EXCERPTED TEXT ->
** Begin **
Letting a DataSet read its CRS from data files
Most datasets have a Coordinate Reference System (CRS) that gives the meaning of the coordinates of all its features. However, occasionally a dataset contains features of several different Coordinate Reference Systems. Such a dataset still has a CRS property, but that CRS can be regarded as a spokesperson for the collective, and is used for certain dataset methods, for example when the dataset extent is asked for.
For some kinds of datasets, you must specify a Crs property explicitly, so you must find out from your data provider what their coordinates mean.
For other datasets, the Crs is fixed, or can always be retrieved from data files. For example, a DtedDataSet is always in Wgs84LongLat, so there is no problem. If a type of dataset does not have its crs property exposed in Carmenta Studio, its Crs should always be created automatically.
However, some file formats may or may not contain CRS information, and even if they do, it is not certain that Carmenta Engine can extract it. A difficulty is that different data providers may use different methods to encode the metadata. However, two methods are widely used:
If a coordinate reference system exists in the EPSG database, then it has a unique EPSG code in the range 1024 – 32767, which should suffice to identify the system. (Note that every type of subcomponent of a coordinate reference system has its own EPSG code, which can be confusing since the codes are unique only within their own type. Code 6135 is an example: the CRS with that EPSG code is CIGD11 which is used on the Cayman Islands, but the Geodetic Datum with that EPSG code is the Old Hawaiian datum.)
The Well-Known Text format, WKT, can describe both geometries and coordinate reference systems. Unfortunately, the WKT syntax for coordinate reference systems has several different vendor-specific dialects; see WellKnownTextFlavor, so there can be problems with interoperability, but the latest WKT versions, informally known as WKT2, should improve matters.
So, many datasets in Carmenta Engine can attempt to create their Crs automatically from data files, namely:
The EcwDataSet.
** End **
Interface element records ->
** Begin **
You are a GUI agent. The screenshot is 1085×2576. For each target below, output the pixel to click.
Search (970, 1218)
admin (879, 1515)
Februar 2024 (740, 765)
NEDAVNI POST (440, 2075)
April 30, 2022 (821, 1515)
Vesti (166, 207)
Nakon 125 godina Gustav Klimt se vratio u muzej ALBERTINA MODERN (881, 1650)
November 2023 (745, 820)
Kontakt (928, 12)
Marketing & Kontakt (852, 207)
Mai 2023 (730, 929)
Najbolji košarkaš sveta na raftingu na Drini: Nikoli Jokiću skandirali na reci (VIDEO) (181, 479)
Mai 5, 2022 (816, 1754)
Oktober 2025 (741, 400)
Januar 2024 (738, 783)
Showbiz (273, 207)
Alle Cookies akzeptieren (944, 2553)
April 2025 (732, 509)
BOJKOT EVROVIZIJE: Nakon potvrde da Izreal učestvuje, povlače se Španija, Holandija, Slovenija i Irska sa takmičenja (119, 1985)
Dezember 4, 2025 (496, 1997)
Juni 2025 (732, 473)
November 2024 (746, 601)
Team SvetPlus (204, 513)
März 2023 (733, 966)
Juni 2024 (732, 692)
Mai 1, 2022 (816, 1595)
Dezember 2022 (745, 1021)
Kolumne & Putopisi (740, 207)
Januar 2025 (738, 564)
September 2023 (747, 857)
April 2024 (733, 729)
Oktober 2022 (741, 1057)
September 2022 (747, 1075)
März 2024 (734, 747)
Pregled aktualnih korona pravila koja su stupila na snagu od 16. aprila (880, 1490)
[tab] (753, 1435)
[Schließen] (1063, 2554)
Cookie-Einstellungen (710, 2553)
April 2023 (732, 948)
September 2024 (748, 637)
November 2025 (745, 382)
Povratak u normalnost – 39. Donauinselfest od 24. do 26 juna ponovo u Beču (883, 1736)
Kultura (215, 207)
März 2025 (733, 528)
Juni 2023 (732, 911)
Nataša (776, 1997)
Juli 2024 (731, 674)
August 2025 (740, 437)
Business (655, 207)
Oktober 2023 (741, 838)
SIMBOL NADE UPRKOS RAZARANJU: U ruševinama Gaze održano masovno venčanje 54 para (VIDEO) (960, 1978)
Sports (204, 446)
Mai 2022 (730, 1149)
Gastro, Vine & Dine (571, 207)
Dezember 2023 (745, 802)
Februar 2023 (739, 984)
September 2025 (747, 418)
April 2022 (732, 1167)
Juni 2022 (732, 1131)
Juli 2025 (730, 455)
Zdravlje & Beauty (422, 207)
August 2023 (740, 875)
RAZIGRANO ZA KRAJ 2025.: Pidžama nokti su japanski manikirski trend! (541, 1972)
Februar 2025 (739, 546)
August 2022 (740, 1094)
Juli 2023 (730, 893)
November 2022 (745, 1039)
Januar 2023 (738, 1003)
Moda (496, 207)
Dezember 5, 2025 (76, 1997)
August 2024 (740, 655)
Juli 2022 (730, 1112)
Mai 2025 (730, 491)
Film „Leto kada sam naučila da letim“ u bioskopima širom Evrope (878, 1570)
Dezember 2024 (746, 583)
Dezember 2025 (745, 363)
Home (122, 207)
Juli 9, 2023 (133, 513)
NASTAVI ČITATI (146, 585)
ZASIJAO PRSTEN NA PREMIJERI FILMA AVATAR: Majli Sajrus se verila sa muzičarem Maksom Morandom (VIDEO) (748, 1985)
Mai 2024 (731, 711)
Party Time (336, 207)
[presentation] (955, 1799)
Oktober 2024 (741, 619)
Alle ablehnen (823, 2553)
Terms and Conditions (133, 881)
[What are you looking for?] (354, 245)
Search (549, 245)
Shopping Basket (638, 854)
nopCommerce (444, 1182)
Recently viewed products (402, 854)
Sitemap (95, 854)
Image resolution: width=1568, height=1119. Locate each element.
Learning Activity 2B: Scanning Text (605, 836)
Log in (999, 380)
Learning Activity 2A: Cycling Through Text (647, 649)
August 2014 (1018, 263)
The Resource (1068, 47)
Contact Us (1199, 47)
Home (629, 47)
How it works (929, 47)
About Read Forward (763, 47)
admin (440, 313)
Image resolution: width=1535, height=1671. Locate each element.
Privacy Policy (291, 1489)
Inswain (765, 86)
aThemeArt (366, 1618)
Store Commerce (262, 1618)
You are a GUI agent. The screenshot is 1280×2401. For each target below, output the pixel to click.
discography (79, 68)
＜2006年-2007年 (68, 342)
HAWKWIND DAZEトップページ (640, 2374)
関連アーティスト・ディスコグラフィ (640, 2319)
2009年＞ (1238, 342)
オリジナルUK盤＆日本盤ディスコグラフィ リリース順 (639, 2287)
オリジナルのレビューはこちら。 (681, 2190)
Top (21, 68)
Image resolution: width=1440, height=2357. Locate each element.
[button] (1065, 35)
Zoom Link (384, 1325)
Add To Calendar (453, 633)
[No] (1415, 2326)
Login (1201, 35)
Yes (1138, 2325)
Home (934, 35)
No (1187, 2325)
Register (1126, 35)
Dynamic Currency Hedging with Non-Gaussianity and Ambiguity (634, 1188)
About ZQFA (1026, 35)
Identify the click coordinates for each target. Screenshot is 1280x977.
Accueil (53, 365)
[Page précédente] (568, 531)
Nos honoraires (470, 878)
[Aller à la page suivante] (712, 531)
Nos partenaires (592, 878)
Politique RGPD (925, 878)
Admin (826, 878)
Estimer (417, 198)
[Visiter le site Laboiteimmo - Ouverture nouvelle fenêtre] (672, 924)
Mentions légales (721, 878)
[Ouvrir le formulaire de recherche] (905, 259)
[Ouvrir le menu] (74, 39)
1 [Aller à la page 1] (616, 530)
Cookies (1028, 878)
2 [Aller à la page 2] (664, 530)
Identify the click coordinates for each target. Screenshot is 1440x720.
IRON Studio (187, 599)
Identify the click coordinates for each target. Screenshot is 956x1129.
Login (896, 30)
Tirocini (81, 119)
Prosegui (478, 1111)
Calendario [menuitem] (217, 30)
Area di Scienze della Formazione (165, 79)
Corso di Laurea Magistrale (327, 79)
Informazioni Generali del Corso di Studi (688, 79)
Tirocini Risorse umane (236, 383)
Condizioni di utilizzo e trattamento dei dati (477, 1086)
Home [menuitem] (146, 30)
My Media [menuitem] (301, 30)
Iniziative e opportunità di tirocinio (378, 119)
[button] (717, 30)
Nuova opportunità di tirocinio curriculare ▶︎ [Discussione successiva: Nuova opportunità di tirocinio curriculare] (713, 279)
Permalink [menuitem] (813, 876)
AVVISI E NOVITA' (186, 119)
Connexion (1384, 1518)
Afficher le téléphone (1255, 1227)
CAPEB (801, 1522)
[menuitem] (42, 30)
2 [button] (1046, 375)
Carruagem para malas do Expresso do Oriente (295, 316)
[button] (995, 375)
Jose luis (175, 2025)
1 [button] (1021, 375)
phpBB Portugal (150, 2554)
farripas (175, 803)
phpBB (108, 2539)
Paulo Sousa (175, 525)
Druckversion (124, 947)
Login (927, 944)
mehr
** End **
Continue the text above on letting a dataset read its CRS from data files, picking up directly after its final line.

The GdalDataSet.
The ImageDataSet.
The Jpeg2000DataSet.
The MapPackageDataSet.
The MifDataSet.
The MrSidDataSet.
The OgrDataSet.
The RaveGeoDataSet.
The ShapefileDataSet.
These datasets have null as the default value for the Crs property. If you specify this property explicitly, the datasets will use the value you provide. But if you leave the property undefined, these datasets will try to automatically set the Crs property from available metadata.
Automatic reading of CRS from file can fail
Automatic reading of a Coordinate Reference System from file can sometimes throw an exception, or if you are unlucky you may get no exception but see the geodata appear more or less incorrectly georeferenced. This section lists some of the reasons for failure.
The meta-data must be present and correct
Just because a geodata format allows metadata for the Coordinate Reference System, it is not guaranteed that the metadata is really given, or that it is correct. If Carmenta Engine fails to read the metadata, it may be a good idea to see whether gdalinfo can understand it.
The projection method must be supported
There are some types of map projections that Carmenta Engine does not support, for example the French Lambert nearly-conformal conic. But in practice, that is rarely a problem.
Deprecated or erroneous EPSG entries are dangerous
One reason for failure is simply that the EPSG database contains errors. When a serious error is discovered, the database entry is not corrected in the next version; it is just marked as deprecated, and a new correct entry is created, with a new code.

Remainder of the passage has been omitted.